Ted Kooser is one of America’s best-selling poets. A retired insurance executive and Presidential Professor Emeritus at The University of Nebraska, he served as United States Poet Laureate and won the Pulitzer prize for Delights and Shadows (Copper Canyon Press). As United States Poet Laureate, he launched and edited a weekly newspaper column, “American Life in Poetry,” which has an estimated circulation of over four and a half million readers around the world. Along with poetry, Kooser has published several popular children’s books, a memoir, and numerous collections of nonfiction. He lives near the village of Garland, Nebraska, with his wife.

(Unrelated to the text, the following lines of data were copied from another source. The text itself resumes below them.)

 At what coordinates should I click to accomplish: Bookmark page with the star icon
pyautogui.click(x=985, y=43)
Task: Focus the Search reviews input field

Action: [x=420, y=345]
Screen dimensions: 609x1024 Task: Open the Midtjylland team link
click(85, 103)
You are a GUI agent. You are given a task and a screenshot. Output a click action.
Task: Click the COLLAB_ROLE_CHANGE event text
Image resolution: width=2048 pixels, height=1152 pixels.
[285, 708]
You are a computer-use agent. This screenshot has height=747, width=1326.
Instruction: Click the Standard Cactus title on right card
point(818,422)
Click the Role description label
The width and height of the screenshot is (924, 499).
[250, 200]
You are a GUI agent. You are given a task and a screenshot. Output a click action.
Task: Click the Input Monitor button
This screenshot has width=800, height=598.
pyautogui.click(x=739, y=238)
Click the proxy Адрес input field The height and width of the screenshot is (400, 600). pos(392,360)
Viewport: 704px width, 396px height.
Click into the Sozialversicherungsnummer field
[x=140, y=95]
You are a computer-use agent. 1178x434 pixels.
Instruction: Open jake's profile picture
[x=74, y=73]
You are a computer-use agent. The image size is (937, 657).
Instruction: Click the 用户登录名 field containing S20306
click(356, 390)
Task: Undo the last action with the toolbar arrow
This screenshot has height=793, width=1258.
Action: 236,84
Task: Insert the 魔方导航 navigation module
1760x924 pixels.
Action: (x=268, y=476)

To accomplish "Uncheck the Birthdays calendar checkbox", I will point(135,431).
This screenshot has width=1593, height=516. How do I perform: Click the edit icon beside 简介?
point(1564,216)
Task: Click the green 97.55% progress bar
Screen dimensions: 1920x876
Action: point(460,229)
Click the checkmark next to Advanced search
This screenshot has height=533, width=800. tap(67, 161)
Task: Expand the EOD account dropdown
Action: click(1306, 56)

Jim Harrison (1937-2016) was the author of over three dozen books, including Legends of the Fall and Dalva,
and served as the food columnist for the magazines Brick and Esquire. He published fourteen volumes of poetry, the final being Dead Man's Float (2016). His work has been translated into two dozen languages and produced as four feature-length films. As a young poet he co-edited Sumac magazine, with fellow poet Dan Gerber, and earned a National Endowment for the Arts grant and a Guggenheim Fellowship. In 2007, he was elected into the Academy of American Arts and Letters. Regarding his most beloved art-form, he wrote: "Poetry, at its best, is the language your soul would speak if you could teach your soul to speak." Jim Harrison certainly spoke the language.
Naomi Shihab Nye has published over 20 books, including poetry, essays, picture books, novels and anthologies for younger readers. She has received many literary awards, and has been a Lannan Fellow, a Guggenheim Fellow, a Witter Bynner Fellow (Library of Congress), and poet-in-residence at Ledbury Poetry Festival in Britain. Her work has been presented on National Public Radio on A Prairie Home Companion and The Writer's Almanac, and she has been featured on two of Bill Moyers' PBS poetry specials on American television networks. She lives in Austin, Texas. Her many poetry books include Tender Spot: Selected Poems (Bloodaxe Books, 2015), first published in 2008 and now expanded to include later work, including a selection from her 2011 collection Transfer as well as newer poems. She will be reading at Cuirt International Festival of Literature in Galway, Ireland, in April 2015, and at the Poetry Trust's Poetry Proms at the Snape Maltings in August 2015.